This program uses an encapsulation of the device pointers:

struct CUDABuffer {
    inline CUdeviceptr d_pointer() const {
        return (CUdeviceptr)d_ptr;
    }

    //! re-size buffer to given number of bytes
    void resize(size_t size) {
        if (d_ptr) free();
        alloc(size);
    }

    //! allocate to given number of bytes
    void alloc(size_t size) {
        assert(!allocated);
        this->sizeInBytes = size;
        CUDA_CHECK(cudaMalloc((void **)&d_ptr, sizeInBytes));
        allocated = true;
    }

    //! free allocated memory
    void free() {
        assert(allocated);
        if (d_ptr != nullptr) {
            CUDA_CHECK(cudaFree(d_ptr));
            d_ptr = nullptr;
        }
        sizeInBytes = 0;
        allocated = false;
    }

    template<typename T>
    void alloc_and_upload(const std::vector<T> &vt) {
        alloc(vt.size() * sizeof(T));
        upload((const T *)vt.data(), vt.size());
    }

    template<typename T>
    void upload(const T *t, size_t count) {
        assert(allocated);
        assert(sizeInBytes == count * sizeof(T));
        if (d_ptr != nullptr) {
            CUDA_CHECK(cudaMemcpy(d_ptr, (void *)t, count * sizeof(T), cudaMemcpyHostToDevice));
        }
    }

    template<typename T>
    void download(T *t, size_t count) {
        assert(allocated);
        assert(sizeInBytes == count * sizeof(T));
        if (d_ptr != nullptr) {
            CUDA_CHECK(cudaMemcpy((void *)t, d_ptr, count * sizeof(T), cudaMemcpyDeviceToHost));
        }
    }

    size_t sizeInBytes{ 0 };
    void *d_ptr{ nullptr };
    bool allocated{ 0 };
};

Hi @2254106794,

Are you setting the hdrIntensity and hdrAverageColor values? Your code passes valid pointers, but the snippets you shared don’t initialize that memory. Is it done somewhere else? These are input values to the denoiser, not output values. You can call optixDenoiserComputeAverageColor() and/or optixDenoiserComputeIntensity() to compute them… I don’t see either of those in the code.


David.

Thanks for the reply.

I have tried setting them by using both functions simultaneously just before calling optixDenoiserInvoke, but it still didn’t work and kept resulted in a black image.

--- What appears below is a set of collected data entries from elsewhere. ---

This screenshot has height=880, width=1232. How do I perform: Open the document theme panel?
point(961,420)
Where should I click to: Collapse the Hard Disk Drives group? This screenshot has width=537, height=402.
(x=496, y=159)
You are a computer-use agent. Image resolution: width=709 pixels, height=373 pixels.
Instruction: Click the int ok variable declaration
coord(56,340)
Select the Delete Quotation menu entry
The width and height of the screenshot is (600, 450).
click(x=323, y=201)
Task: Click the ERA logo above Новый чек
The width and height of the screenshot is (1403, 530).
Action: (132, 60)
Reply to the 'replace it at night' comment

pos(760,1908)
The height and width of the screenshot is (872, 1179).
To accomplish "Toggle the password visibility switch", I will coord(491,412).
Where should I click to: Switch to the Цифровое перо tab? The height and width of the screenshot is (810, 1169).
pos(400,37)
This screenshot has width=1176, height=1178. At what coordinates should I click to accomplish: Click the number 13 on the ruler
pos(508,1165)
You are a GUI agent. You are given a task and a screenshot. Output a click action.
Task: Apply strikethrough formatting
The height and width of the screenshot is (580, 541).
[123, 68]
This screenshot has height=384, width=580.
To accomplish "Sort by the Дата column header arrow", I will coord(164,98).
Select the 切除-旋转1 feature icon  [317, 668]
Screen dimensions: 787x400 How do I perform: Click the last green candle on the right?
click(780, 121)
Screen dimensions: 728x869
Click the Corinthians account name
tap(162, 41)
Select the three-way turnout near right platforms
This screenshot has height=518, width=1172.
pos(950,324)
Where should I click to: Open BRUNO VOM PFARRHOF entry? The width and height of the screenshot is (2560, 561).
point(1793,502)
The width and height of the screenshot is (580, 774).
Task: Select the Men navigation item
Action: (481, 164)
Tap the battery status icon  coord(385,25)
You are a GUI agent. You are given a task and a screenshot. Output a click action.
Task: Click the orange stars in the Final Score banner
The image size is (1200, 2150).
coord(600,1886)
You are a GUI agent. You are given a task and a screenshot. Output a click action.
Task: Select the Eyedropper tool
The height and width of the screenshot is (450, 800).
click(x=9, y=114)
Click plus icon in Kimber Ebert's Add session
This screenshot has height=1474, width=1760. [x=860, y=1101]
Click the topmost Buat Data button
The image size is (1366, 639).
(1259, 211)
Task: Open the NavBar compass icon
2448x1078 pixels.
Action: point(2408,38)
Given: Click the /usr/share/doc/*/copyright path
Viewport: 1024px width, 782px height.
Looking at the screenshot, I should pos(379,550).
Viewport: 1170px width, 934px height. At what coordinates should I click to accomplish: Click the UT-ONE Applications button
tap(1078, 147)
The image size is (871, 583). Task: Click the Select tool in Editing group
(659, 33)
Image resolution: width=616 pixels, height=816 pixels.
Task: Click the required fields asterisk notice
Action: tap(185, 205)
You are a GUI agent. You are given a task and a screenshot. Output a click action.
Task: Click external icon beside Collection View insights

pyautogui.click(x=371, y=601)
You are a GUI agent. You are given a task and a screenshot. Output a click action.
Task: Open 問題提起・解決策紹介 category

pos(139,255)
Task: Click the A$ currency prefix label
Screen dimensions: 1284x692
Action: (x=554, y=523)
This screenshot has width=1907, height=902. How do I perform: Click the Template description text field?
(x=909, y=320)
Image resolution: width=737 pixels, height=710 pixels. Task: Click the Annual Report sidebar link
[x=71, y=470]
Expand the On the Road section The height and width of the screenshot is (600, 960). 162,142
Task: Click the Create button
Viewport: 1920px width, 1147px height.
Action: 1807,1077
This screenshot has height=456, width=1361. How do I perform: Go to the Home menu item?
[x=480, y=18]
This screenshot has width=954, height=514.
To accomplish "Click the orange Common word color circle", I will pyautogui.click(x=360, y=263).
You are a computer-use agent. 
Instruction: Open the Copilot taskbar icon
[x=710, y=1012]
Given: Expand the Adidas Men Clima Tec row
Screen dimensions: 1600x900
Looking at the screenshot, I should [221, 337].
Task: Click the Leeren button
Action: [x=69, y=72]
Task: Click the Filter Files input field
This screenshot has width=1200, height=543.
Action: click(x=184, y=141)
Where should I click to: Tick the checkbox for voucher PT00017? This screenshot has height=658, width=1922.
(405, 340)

To be more precisely, I called the functions in the following way:

	...
	layer.type = OPTIX_DENOISER_AOV_TYPE_NONE;
	OPTIX_CHECK(optixDenoiserComputeAverageColor(
		denoiser, stream,
		layer.input,
		dnParams.hdrAverageColor,
		dnScratch, dnSizes.withoutOverlapScratchSizeInBytes
	));
	OPTIX_CHECK(optixDenoiserComputeIntensity(
		denoiser, stream,
		layer.input,
		dnParams.hdrIntensity,
		dnScratch, dnSizes.withoutOverlapScratchSizeInBytes
	));
	OPTIX_CHECK(optixDenoiserInvoke(
		denoiser, stream,
		&dnParams,
		dnState, dnSizes.stateSizeInBytes,
		&guideLayer, &layer, 1,
		0, 0,
		dnScratch, dnSizes.withoutOverlapScratchSizeInBytes
	));
	...

Can you try adding initializers to all your OptiX structs and see if that helps? e.g.:

OptixDenoiserOptions dnOptions = {};
OptixDenoiserParams params = {};

etc.

Check your input images for NaNs; they can cause black outputs. Also here’s a secret debugging trick. You can set the environment variable OPTIX_DENOISER_DEBUG_DUMP_PATH to something like /tmp or c:\temp, and it will allow you to verify that all input data to the denoiser is correct.


David.

Thanks for the reply.

I should have initialized all the variables in OptixDenoiserOptions and OptixDenoiserParams, and the input image only contains normal values.

I’m trying to set OPTIX_DENOISER_DEBUG_DUMP_PATH to verify the input data again.

Sounds good. If that doesn’t help, let me know if it’s possible to share a complete reproducer. It’s always possible the issue is just color handling somewhere else, and not a problem interfacing with the denoiser.

It’s good if you initialize all the variables in the OptiX structs, but to be clear, we recommend zero-initializing the entire struct for safety using {}, even if you also manually assign all values. The reason is because we occasionally add members to these structs, and if the struct isn’t zero-initialized, then SDK upgrades or even driver upgrades might introduce bugs or accidentally change behavior, and require a code change and a new build of your app. We are careful to ensure that the default values for new struct members are zero, to help you guarantee that nothing changes as a result of routine upgrades on your (or your users’) machines.


David.